Passage:
>> Start

215K views 183 replies 53 participants last post by  groberts  
#1 ·
Hi Everyone. I picked up my 2012 EX-L in Urban Titanium this week. I've had other Hondas with the factory subwoofer (Element and Ridgeline) and it was really great and provided a lot of extra bass response. My new CR-V is definitely lacking this. When I adjust the subwoofer control it makes almost no difference between miniumum and maximum.
Just wondered if others have noticed. If that's just the way it is, are there any suggestions for upgrading the audio system without changing the head unit?
Thanks!
 
#3 ·
I have a new EX-L as well, and the sound system sounds very good. BUT, like CRVHouston, I don't find much difference between the subwoofer level at min vs max all the time. There have been a few times that I've played a song with extended bass tones and definitely noticed a difference, but when listening to the radio in general I can turn it all the way down and all the way up and not notice a difference at all. A little frustrating, let me know what you find, and I'll keep you posted if I get to the bottom of it as well!

>> End

Problem 1:
Reproduce the entire forum thread on the CR-V subwoofer verbatim.
The forum thread has no connection to the entries that follow.

Provided records:

>> Start

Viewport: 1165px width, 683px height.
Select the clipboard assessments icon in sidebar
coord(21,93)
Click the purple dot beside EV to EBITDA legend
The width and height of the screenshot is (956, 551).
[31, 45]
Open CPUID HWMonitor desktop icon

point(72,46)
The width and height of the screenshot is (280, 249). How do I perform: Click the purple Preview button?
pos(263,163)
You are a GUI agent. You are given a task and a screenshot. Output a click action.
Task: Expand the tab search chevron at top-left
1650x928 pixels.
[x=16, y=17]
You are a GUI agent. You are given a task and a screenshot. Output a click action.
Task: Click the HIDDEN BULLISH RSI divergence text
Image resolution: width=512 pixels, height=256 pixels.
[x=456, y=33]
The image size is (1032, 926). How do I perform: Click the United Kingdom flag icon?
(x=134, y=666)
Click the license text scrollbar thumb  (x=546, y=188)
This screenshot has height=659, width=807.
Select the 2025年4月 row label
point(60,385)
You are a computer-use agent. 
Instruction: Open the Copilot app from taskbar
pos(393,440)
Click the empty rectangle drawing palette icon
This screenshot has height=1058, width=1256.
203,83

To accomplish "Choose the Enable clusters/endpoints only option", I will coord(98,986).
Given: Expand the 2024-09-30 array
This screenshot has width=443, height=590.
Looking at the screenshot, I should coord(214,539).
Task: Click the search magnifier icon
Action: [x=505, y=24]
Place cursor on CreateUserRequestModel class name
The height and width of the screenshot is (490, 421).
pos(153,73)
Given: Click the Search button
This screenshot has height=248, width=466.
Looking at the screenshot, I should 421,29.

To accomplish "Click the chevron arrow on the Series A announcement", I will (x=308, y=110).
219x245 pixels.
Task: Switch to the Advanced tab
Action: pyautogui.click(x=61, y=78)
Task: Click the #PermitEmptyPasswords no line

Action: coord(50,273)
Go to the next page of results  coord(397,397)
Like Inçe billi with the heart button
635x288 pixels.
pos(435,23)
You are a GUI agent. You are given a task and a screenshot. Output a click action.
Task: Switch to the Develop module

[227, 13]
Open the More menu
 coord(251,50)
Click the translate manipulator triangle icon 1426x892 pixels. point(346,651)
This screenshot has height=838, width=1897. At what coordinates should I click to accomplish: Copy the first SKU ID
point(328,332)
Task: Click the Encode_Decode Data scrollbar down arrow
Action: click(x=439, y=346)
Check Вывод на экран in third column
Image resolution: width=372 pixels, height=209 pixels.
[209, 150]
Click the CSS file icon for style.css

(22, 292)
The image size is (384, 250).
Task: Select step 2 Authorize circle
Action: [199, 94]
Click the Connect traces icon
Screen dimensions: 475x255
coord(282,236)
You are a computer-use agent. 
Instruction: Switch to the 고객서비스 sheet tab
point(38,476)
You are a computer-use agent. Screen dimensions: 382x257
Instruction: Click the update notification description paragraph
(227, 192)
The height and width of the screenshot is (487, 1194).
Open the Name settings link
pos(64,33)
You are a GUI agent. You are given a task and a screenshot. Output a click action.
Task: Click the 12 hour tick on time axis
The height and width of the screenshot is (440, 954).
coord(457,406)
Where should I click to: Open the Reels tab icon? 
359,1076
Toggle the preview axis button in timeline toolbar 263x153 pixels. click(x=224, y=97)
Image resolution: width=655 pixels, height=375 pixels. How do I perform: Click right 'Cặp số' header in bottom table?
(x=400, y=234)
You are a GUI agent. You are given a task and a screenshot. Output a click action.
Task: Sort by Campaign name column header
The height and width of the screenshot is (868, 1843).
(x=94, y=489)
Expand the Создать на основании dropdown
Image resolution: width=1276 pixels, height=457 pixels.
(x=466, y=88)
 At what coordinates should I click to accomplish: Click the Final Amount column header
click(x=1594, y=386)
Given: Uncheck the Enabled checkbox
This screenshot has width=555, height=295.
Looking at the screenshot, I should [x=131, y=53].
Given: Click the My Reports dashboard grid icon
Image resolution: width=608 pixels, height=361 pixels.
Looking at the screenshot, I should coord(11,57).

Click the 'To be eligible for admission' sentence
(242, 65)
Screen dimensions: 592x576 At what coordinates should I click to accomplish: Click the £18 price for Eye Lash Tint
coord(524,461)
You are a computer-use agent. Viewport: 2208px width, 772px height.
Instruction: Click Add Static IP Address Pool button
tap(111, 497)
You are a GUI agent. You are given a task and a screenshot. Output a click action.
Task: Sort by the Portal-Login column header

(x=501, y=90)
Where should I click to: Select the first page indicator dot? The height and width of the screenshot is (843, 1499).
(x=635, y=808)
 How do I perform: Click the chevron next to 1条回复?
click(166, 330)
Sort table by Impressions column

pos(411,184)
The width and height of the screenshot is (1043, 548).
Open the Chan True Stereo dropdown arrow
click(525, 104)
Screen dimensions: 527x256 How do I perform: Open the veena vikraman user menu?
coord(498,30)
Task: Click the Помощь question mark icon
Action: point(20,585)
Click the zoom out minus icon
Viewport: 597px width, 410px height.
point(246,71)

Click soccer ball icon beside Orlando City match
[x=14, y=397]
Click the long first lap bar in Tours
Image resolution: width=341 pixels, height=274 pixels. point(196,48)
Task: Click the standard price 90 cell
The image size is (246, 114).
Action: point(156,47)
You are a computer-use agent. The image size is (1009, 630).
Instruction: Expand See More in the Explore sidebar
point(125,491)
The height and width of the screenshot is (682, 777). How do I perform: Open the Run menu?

>> End

Problem 2:
Gather every line in the entries that contains the string "arrow", matching case exactly.

Result 1:
215K views 183 replies 53 participants last post by  groberts  
#1 ·
Hi Everyone. I picked up my 2012 EX-L in Urban Titanium this week. I've had other Hondas with the factory subwoofer (Element and Ridgeline) and it was really great and provided a lot of extra bass response. My new CR-V is definitely lacking this. When I adjust the subwoofer control it makes almost no difference between miniumum and maximum.
Just wondered if others have noticed. If that's just the way it is, are there any suggestions for upgrading the audio system without changing the head unit?
Thanks!
 
#3 ·
I have a new EX-L as well, and the sound system sounds very good. BUT, like CRVHouston, I don't find much difference between the subwoofer level at min vs max all the time. There have been a few times that I've played a song with extended bass tones and definitely noticed a difference, but when listening to the radio in general I can turn it all the way down and all the way up and not notice a difference at all. A little frustrating, let me know what you find, and I'll keep you posted if I get to the bottom of it as well!

Result 2:
To accomplish "Click the chevron arrow on the Series A announcement", I will (x=308, y=110).
Task: Click the Encode_Decode Data scrollbar down arrow
Open the Chan True Stereo dropdown arrow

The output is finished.